*TO DO*: Your output should be the lines from the one with "This screenshot has" through the last line of the records below, exactly as written, minus the pictures.

════

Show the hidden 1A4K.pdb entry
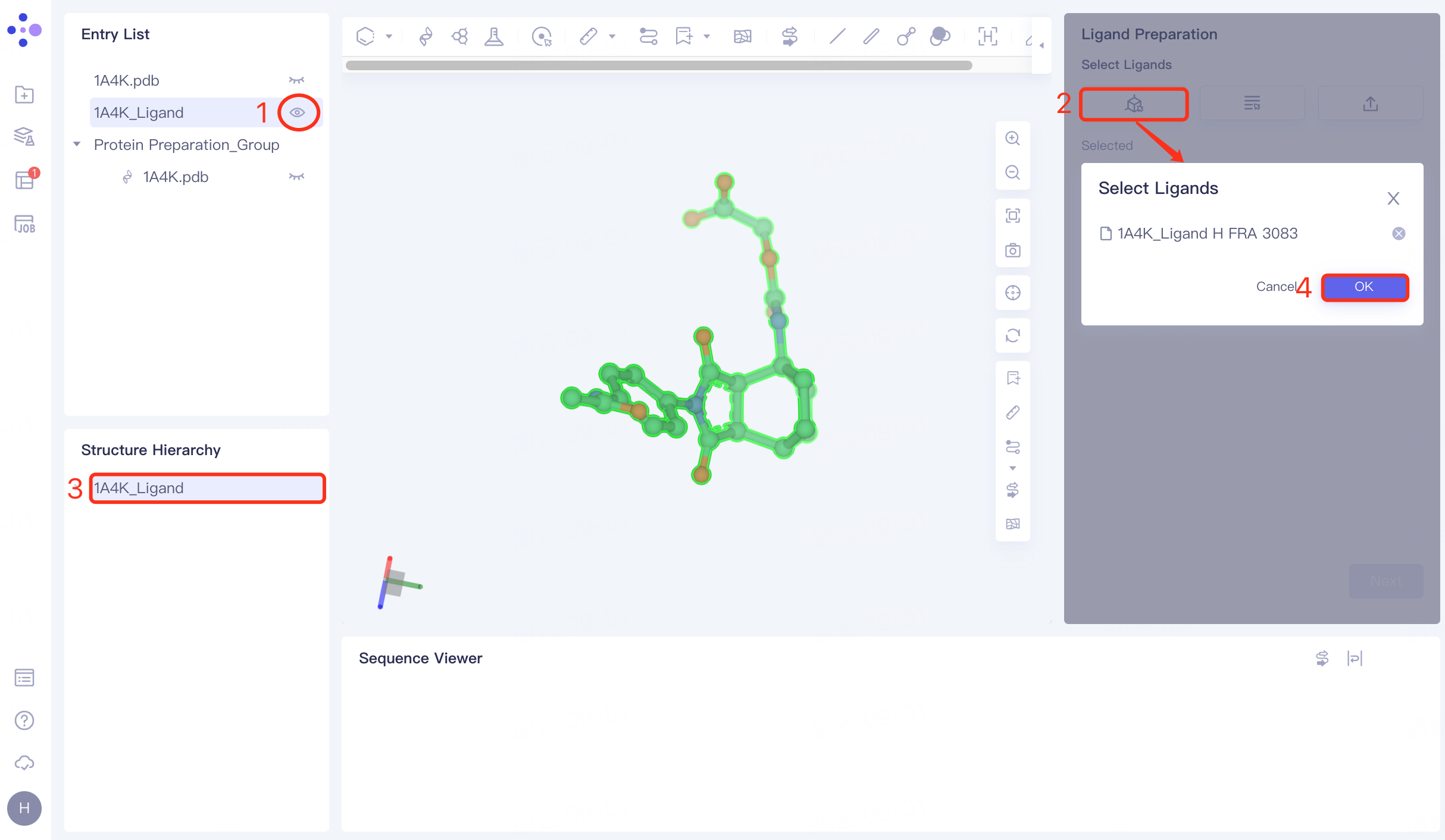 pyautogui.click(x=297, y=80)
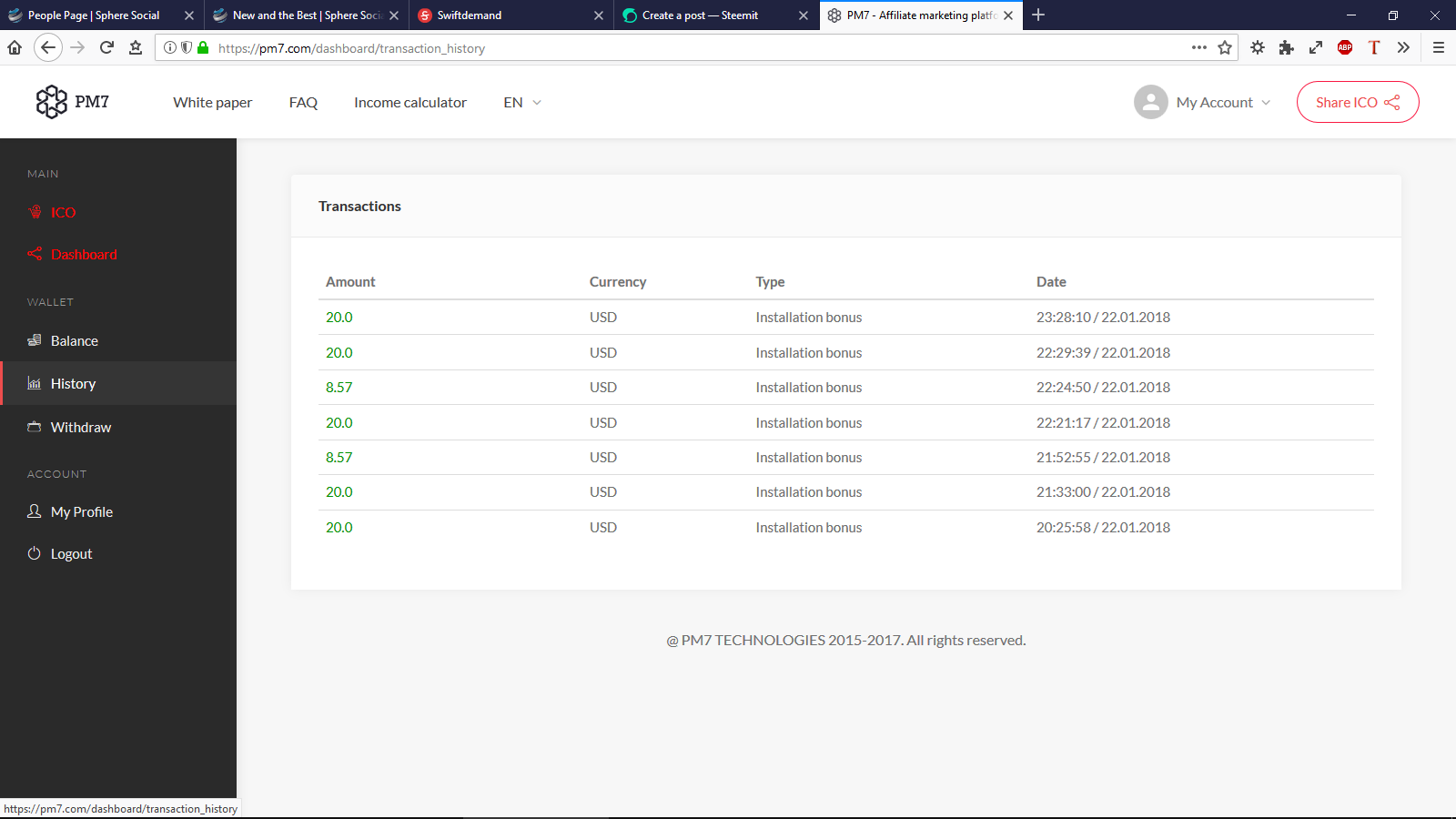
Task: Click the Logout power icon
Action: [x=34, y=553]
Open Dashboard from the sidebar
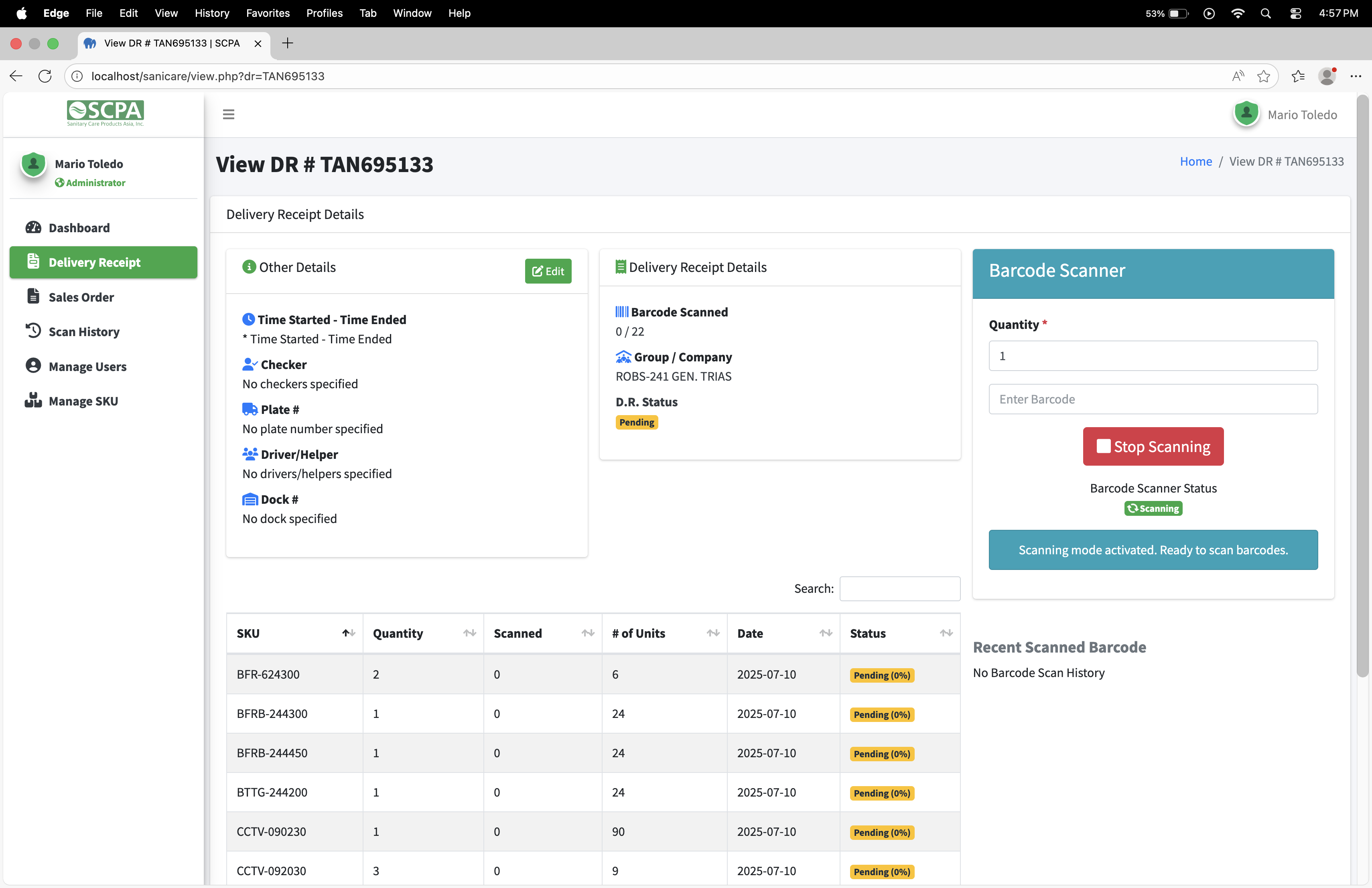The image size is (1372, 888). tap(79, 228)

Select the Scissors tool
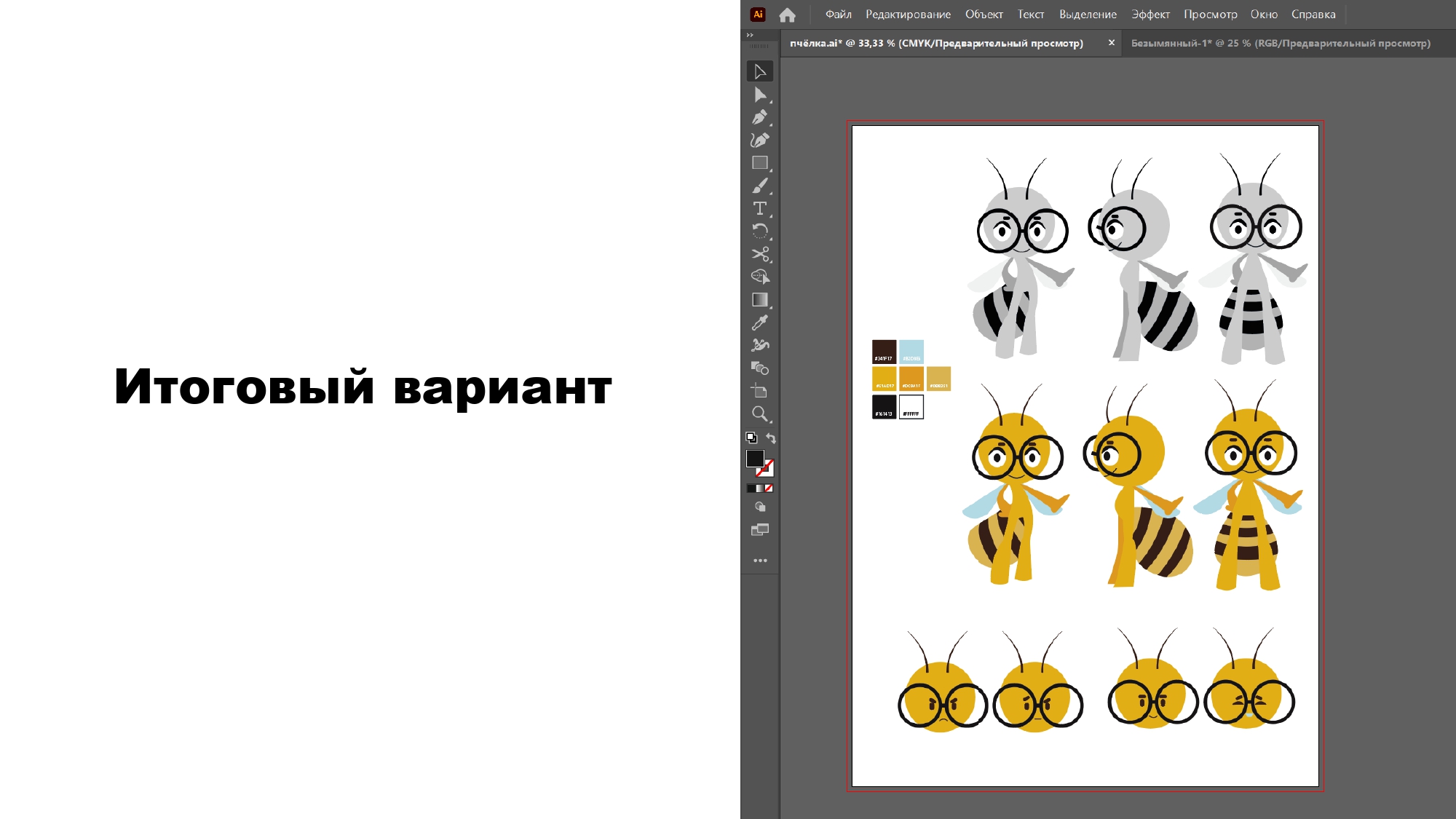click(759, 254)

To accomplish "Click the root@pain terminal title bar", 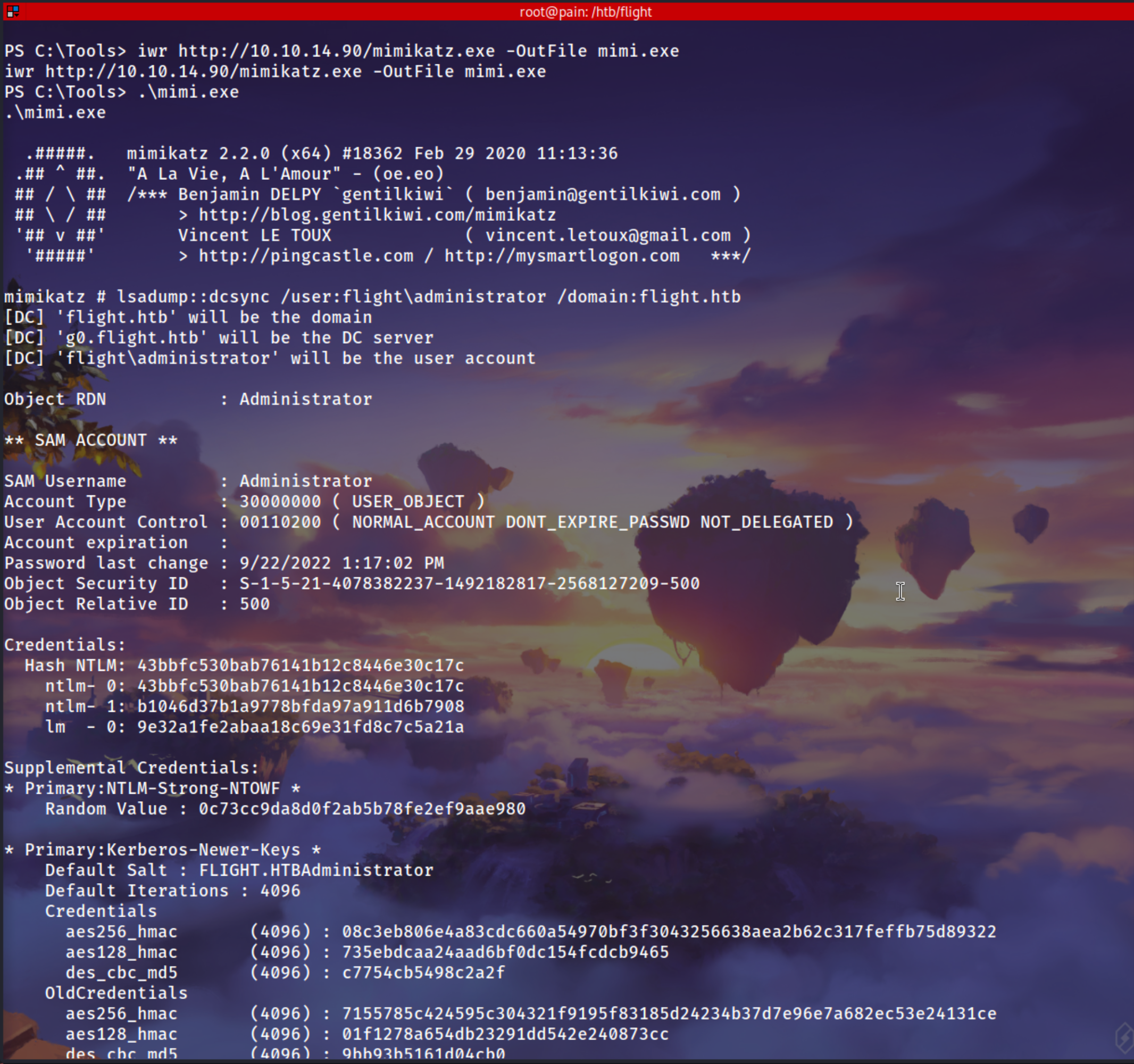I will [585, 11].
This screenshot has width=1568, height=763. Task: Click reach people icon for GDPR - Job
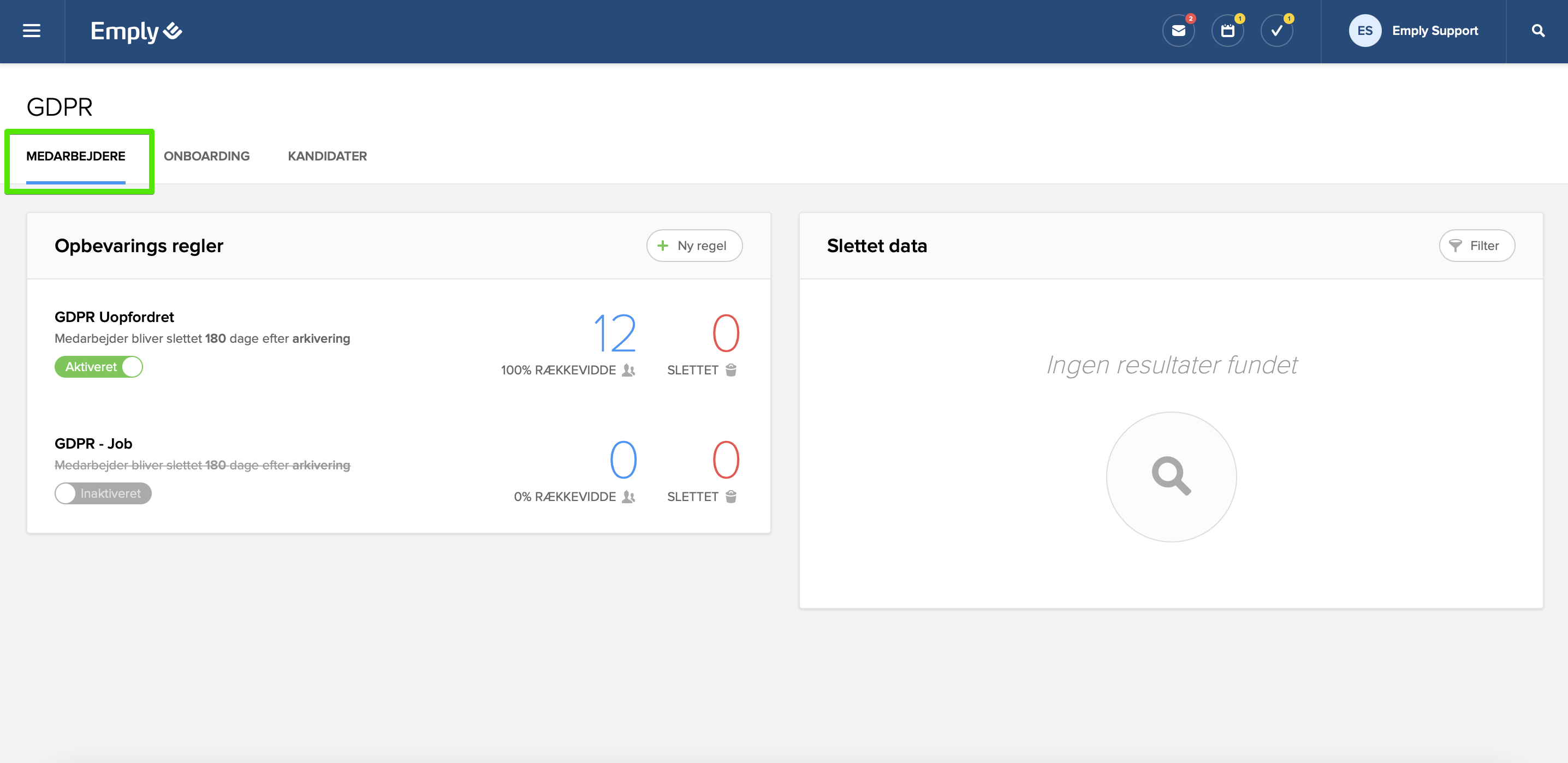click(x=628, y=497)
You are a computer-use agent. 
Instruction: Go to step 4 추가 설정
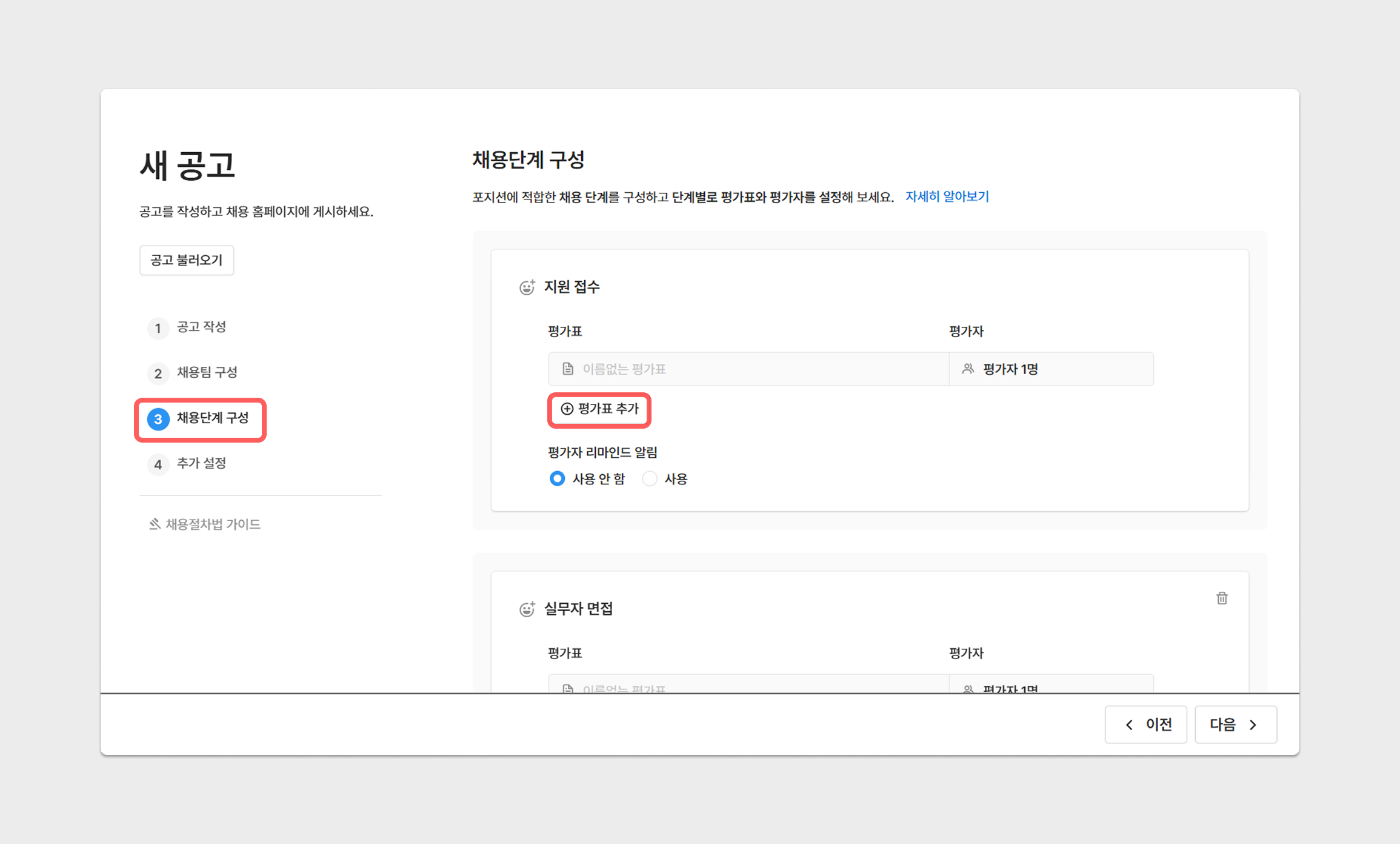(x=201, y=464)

════

*ANSWER SECTION*:
This screenshot has width=1568, height=763. Task: Click reach people icon for GDPR - Job
click(x=628, y=497)
You are a computer-use agent. 
Instruction: Go to step 4 추가 설정
(x=201, y=464)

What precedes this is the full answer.